(Dataset entries)
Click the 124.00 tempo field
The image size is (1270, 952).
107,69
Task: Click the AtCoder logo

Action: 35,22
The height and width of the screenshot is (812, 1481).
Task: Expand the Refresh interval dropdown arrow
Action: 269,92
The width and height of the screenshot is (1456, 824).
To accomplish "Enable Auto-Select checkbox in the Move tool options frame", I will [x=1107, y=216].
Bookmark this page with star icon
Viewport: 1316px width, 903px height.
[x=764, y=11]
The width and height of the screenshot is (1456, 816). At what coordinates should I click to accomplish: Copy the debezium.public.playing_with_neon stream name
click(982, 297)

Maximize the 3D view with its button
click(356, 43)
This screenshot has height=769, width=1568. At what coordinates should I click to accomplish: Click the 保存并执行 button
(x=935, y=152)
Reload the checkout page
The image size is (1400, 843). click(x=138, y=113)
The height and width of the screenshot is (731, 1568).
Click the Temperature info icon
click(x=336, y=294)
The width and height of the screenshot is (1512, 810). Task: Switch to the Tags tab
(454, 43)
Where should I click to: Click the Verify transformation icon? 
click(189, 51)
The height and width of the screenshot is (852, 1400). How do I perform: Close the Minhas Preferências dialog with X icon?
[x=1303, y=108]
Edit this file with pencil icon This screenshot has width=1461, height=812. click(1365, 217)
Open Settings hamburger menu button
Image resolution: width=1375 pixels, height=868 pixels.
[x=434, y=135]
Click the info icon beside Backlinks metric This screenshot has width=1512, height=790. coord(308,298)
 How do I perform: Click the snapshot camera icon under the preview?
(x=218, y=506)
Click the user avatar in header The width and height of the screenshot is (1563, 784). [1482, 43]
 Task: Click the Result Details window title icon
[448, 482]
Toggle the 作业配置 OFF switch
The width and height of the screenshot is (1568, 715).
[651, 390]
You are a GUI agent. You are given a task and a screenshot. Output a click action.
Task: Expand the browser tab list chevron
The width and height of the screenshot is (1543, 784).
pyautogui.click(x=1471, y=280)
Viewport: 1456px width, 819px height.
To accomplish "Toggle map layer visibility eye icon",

(Task to complete):
What must be returned is the line with "Viewport: 1456px width, 819px height." plus every line after it to the end of the entries, exactly as they appear.

(Output):
Viewport: 1456px width, 819px height.
To accomplish "Toggle map layer visibility eye icon",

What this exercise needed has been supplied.